Lausanne war der Klub, der Chapuisat und seine Copains ausbildete und Anfang der 90er- Jahre viel zum Aufblühen der Nationalmannschaft beitrug. Sion prägte die Geschichte des Cups auf besondere Art. Servette zog zum Zeichen des Aufbruchs in ein modernes ( EM-) Stadion. Und heute? Lausanne ist nach seinem Bankrott in der 1. Liga versunken, Sion wendete nur dank juristischer Zwängerei den Zwangsabstieg in die 1. Liga ab. Servettes Zustand ist so marode wie die alte Charmilles, die der Klub vor zwei Jahren hinter sich liess.

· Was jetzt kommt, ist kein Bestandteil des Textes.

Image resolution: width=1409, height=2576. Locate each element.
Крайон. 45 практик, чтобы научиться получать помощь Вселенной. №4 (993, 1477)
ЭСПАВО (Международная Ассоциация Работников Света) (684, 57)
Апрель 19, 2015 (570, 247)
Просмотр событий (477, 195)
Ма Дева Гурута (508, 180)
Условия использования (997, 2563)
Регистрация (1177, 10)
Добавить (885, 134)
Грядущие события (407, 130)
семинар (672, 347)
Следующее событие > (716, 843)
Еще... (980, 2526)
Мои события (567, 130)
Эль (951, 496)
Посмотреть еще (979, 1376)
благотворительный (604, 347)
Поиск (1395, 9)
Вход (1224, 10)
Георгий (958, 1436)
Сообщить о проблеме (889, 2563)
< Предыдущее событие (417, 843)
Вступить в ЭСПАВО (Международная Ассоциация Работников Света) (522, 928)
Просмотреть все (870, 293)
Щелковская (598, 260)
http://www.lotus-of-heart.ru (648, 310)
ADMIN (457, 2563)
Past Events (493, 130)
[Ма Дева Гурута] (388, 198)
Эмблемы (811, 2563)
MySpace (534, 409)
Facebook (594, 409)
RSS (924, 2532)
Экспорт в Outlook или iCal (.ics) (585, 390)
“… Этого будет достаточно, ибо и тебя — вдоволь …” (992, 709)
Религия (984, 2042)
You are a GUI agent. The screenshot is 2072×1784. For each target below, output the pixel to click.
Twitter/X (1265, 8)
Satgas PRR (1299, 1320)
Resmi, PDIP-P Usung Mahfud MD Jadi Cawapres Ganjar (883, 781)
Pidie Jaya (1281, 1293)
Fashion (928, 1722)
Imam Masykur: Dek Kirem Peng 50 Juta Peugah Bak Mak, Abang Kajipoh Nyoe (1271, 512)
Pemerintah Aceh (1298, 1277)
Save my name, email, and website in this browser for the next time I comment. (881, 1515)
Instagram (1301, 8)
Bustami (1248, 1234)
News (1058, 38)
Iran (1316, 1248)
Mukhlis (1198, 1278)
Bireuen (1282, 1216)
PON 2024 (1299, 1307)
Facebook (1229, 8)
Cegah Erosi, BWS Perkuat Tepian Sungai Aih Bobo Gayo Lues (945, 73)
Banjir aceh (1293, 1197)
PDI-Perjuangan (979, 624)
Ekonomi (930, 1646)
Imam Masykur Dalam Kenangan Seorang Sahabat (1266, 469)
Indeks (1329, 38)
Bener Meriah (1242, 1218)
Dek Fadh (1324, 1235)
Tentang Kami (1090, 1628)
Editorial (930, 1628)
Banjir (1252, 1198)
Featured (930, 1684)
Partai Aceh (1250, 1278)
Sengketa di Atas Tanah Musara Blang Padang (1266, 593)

Das illustre Trio ist nicht die Ausnahme in der Geschichte des Schweizer Fussballs. Es gab auch die Fälle von Lugano, Luzern, Wettingen, Winterthur, YB, Wil, St. Gallen oder, man hat es fast vergessen, Basel. Aber Lausanne, Sion und Servette stehen für den Niedergang des Fussballs in der französischsprachigen Schweiz. Sie alle sind Opfer geworden von verhängnisvollen Fehlentwicklungen über Jahre hinweg, und es sind diese Entwicklungen, die den Grössenwahnsinnigen Tür und Tor geöffnet haben, ihr Unwesen zu treiben. Die Verwantwortlichen des französischen Pay- TV- Senders canal+ hatten Ende der 90er- Jahre die Idee, mit einem Engagement beim Servette FC Anteile auf dem Schweizer Markt zu gewinnen. Nach fünf Jahren der Verluste zogen sie sich still zurück und liessen ein finanziell taumelndes Servette zurück. Schon damals, im Herbst 2002, wollte Marc Roger einen Fuss in die Tür stellen. Wegen der schlechten Erfahrungen von Lausanne mit Waldemar Kita und von Sion mit Gilbert Kadji war man in Genf vorsichtig und verzichtete auf seine Dienste. Diesen Sommer gab es niemand mehr, der die Lust verspürte, sich bei Servette zu engagieren. Man war froh um Roger. Dass seine Vergangenheit als Spielervermittler undurchsichtig ist, schreckte in der Not keinen mehr ab.
In Lausanne war Jean- François Kurz froh gewesen, die Verantwortung an Kita abzutreten. In Sitten war man nach dem Irrlauf von Christian Constantin froh um Kadji. Auch das sind Parallelen, die über die schlechte wirtschaftliche Verwurzelung der Vereine in ihrer Region viel aussagen: Im Ernstfall helfen, aus welchen Motiven auch immer, oft nur Ausländer.
Kita ist Franko- Pole, Kadji Kameruner, Roger Franzose. Es passt, dass Sion nach der dubiosen Episode mit Kadji die Rückkehr jenes Mannes brauchte, der ihn einst mit 15,6 Millionen Franken Schulden in den Ruin getrieben hatte: Constantin.